I wasn't familiar with e-sRGB, so I looked it up, too. As best I can tell, it's based on sRGB, with an extended gamut to allow encoding colors that fall outside the reproducible range on a standard computer monitor. My guess is that it's an effort to make sRGB a bit more print-friendly, but I don't know how it compares to Adobe RGB or ProPhoto RGB or why it might be preferable to either of those spaces in a color-managed system.
wsRGB seems to be based on the Windows Color System.
My advice is to steer clear of both and convert to sRGB-IEC61966-2.1 for online display or stay with Adobe RGB if going to print.
Thank you very much for your reply. Is just if I post any thing on Integram is chenging the colors. I'm no sure with profile should I use.
Please post the name of the program you use so a Moderator may move this message to that forum
What do you want to know about converting to profile?

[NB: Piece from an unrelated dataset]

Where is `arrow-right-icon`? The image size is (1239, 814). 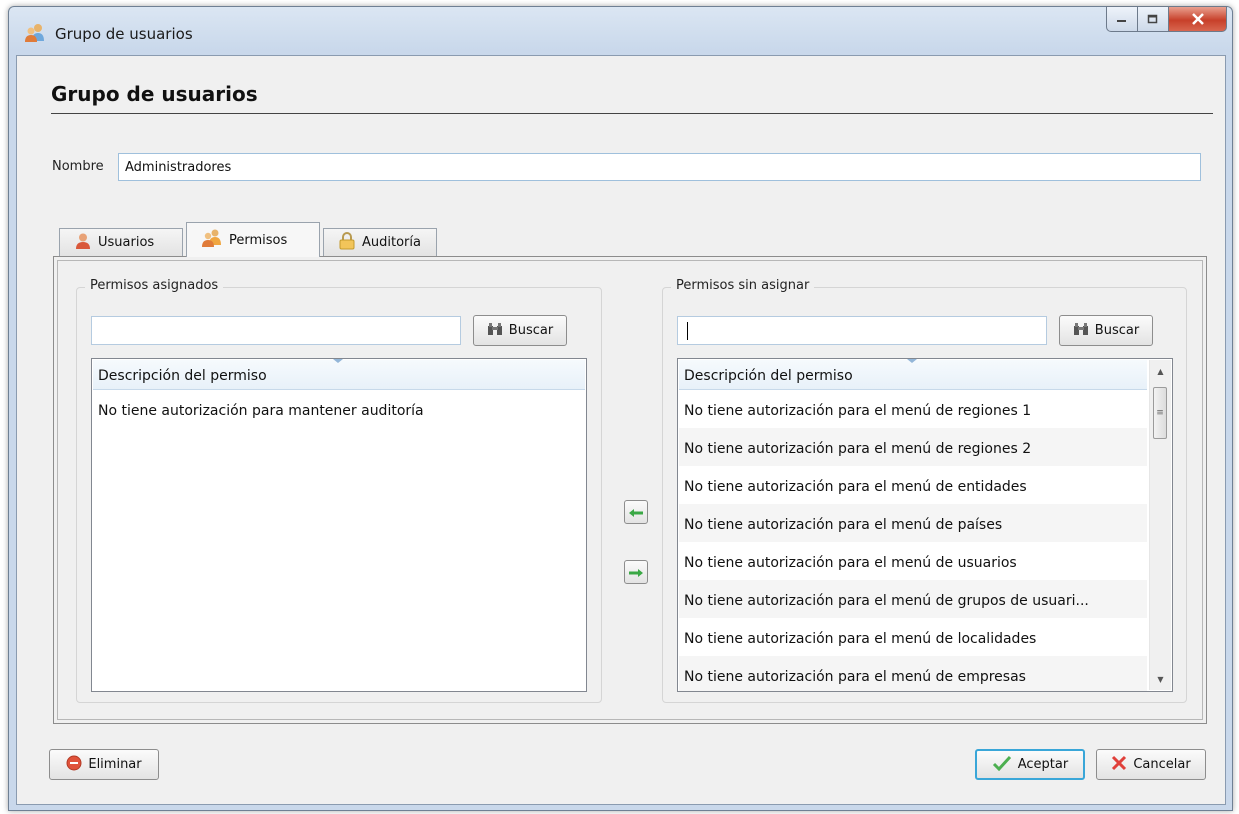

Don't use either! The one you want is called sRGB IEC61966-2.1.
e-sRGB is an early, primitive and basically failed attempt at a wide gamut specification. It is long obsolete and today we use AdobeRGB or ProPhoto.
wsRGB is not an icc-specification profile at all. It is part of Windows Color System (which is a framework in development and presently not even fully implemented) and used for other purposes. It is not interchangeable with standard icc profiles.
Thank you very much much guys. Im so glad, I came here for help.
I have one more question 🙂 what about the print? What profile should I use for that? Adobe RGB?
For your document , use a document profile such as sRGB IEC61966 - 2.1 or Adobe RGB 1998.
For printing you select, in the print dialogue, the profile that represents your particular printer, ink, and paper combination. These are often supplied by the printer and paper manufacturers.
...in other words: the document profile is what it is. The document profile always stays with the document and you never need to change that. The conversion for print is carried out at the print stage, on the fly, as the file is sent to print.
Photoshop has two options in the Print dialog. One is called "Photoshop manages color", in which case you do it as Dave sketched above. Then Photoshop does the conversion, using the printer/paper/ink-specific print profiles, and sends the result to the printer. This is the preferred method for accuracy and flexibility, but requires that you have appropriate profiles available.
The other option is "Printer manages color". Then Photoshop sends the file, in its present document color space, directly to the printer - and the printer driver does the necessary conversion. This method is used if the printer does not come with dedicated profiles, as is often the case with inexpensive home printers.
In both cases you need to open the printer driver and pick the correct paper type, and turn printer color management on or off as the case may be.